Il tribunale ha accolto anche la proposta di patteggiamento per Manlio Nicastri che risponde degli stessi reati del padre e che ha patteggiato una condanna a due anni. Davanti ai giudici pendevano anche le posizioni di Paolo Arata, ritenuto socio occulto di Nicastri ed ex deputato di Forza Italia, adesso consulente della Lega, del figlio Francesco, del dirigente regionale Alberto Tinnirello accusato di corruzione e dell’imprenditore milanese Antonello Barbieri indagato per autoriciclaggio e intestazione fittizia. Un secondo funzionario regionale Giacomo Causarano, pure lui imputato di corruzione, ha scelto invece  il rito abbreviato. Essendosi pronunciato sul patteggiamento dei due Nicastri, il collegio si è astenuto e il procedimento che coinvolge gli altri imputati sarà incardinato davanti a una nuova sezione del tribunale di Palermo.

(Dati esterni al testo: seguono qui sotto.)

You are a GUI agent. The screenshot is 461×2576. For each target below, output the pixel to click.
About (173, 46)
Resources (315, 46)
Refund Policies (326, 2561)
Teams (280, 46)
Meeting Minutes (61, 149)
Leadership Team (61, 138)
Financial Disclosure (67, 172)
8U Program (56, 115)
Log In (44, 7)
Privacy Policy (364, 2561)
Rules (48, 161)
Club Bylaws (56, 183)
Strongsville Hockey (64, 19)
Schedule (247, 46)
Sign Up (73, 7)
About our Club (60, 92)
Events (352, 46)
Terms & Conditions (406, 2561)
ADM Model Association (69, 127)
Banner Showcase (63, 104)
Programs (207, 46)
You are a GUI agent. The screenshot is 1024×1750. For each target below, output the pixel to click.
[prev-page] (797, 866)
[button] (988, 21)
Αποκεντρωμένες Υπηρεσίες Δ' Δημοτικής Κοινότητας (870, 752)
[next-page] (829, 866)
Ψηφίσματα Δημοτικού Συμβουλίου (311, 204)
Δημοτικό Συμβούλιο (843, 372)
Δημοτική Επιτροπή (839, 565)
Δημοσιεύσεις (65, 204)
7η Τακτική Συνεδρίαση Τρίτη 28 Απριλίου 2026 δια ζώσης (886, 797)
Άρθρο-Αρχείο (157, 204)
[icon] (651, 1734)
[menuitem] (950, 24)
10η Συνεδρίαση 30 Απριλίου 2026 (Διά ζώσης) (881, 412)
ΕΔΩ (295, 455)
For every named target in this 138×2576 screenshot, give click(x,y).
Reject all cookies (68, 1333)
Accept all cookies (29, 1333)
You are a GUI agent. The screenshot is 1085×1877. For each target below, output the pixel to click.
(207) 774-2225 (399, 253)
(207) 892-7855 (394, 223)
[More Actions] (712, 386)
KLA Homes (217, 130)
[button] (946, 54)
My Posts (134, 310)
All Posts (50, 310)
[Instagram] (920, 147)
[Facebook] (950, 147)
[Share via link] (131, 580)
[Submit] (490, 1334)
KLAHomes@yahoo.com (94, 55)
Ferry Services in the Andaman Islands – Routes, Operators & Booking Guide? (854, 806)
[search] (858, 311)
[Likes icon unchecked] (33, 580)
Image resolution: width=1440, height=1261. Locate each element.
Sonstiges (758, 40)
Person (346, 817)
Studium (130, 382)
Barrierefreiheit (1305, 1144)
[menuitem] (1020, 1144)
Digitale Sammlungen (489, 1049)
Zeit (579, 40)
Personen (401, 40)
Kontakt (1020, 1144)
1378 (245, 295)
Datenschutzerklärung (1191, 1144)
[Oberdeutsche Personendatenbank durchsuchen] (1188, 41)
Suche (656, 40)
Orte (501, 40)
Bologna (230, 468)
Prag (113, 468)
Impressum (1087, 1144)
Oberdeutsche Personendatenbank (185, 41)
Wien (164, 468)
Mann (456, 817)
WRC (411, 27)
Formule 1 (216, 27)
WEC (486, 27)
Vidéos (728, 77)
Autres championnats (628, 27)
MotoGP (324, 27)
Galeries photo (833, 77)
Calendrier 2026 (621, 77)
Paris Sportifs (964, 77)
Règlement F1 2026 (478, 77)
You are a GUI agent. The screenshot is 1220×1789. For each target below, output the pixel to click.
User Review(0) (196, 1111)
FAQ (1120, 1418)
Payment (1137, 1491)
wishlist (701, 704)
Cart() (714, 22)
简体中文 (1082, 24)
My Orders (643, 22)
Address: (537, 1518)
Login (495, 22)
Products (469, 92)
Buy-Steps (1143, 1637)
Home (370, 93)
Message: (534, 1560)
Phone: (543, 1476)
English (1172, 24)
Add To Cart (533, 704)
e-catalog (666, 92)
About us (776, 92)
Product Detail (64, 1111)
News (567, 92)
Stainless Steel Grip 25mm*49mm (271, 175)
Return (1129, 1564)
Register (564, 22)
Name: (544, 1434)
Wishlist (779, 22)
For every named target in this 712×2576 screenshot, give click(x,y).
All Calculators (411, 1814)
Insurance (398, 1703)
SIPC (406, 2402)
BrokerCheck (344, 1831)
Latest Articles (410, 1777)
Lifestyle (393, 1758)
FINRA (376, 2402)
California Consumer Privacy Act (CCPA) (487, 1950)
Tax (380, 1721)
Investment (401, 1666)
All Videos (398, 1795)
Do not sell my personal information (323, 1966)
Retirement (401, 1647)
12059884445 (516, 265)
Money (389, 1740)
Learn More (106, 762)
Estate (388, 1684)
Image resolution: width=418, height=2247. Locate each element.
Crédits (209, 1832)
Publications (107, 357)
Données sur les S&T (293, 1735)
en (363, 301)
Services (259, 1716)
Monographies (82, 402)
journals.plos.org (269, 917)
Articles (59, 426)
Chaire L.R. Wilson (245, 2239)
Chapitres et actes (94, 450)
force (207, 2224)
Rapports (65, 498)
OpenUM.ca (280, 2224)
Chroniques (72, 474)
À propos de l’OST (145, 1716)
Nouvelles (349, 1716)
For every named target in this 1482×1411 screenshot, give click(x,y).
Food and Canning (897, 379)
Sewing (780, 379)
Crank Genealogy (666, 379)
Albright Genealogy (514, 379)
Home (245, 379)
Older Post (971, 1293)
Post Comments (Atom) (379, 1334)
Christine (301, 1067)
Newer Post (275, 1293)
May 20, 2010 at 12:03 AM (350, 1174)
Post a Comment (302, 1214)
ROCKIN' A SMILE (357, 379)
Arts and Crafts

Vito Nicastri, condannato nei mesi scorsi a 9 anni per concorso esterno in associazione mafiosa e ritenuto tra i finanziatori della latitanza del capomafia Matteo Messina Denaro, ha fatto una fortuna con le energie alternative. E’ tornato in cella ad aprile insieme, tra gli altri, ad Arata. Da giugno ha cominciato a parlare con i pm svelando i nomi dei protagonisti dell’ennesimo caso di corruzione nella burocrazia regionale siciliana. Una tranche dell’inchiesta della Dda di Palermo è stata trasmessa a Roma e riguarda una presunta mazzetta che l’ex consulente della Lega avrebbe pagato all’ex sottosegretario alle Infrastrutture Armando Siri.